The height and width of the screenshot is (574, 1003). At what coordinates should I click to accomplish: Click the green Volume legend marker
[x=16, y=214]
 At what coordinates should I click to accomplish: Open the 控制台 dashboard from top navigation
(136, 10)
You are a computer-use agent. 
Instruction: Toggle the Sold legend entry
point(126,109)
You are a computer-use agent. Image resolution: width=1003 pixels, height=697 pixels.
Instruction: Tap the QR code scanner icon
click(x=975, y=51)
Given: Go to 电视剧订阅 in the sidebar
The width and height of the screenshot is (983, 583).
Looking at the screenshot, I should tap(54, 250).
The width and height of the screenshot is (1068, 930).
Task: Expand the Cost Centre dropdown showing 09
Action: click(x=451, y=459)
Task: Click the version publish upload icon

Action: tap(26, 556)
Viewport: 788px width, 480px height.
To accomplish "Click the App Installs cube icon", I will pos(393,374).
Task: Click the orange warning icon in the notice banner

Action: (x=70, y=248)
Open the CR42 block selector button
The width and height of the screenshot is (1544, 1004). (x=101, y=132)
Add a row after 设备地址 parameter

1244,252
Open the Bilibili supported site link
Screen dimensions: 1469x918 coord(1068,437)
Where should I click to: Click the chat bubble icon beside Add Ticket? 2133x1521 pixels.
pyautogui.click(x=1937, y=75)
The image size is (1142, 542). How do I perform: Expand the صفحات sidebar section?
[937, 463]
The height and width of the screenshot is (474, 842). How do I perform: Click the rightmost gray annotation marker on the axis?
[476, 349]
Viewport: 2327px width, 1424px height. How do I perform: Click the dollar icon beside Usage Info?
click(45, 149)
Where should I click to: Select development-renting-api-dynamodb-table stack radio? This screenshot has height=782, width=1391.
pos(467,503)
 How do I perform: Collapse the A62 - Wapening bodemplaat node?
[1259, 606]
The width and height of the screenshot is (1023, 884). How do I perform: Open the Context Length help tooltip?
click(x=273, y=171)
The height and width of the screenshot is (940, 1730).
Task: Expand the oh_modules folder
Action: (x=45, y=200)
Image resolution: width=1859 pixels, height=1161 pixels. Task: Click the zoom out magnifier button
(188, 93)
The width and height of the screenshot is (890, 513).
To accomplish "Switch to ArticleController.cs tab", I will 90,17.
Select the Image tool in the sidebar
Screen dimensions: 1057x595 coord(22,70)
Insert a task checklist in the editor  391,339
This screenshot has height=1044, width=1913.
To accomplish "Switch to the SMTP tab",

+---+

Only lines holding the word "computer" are wanted; copy each one from the listing.

*ANSWER BELOW*
You are a computer-use agent. 
You are a computer-use agent. Image resolution: width=1003 pixels, height=697 pixels.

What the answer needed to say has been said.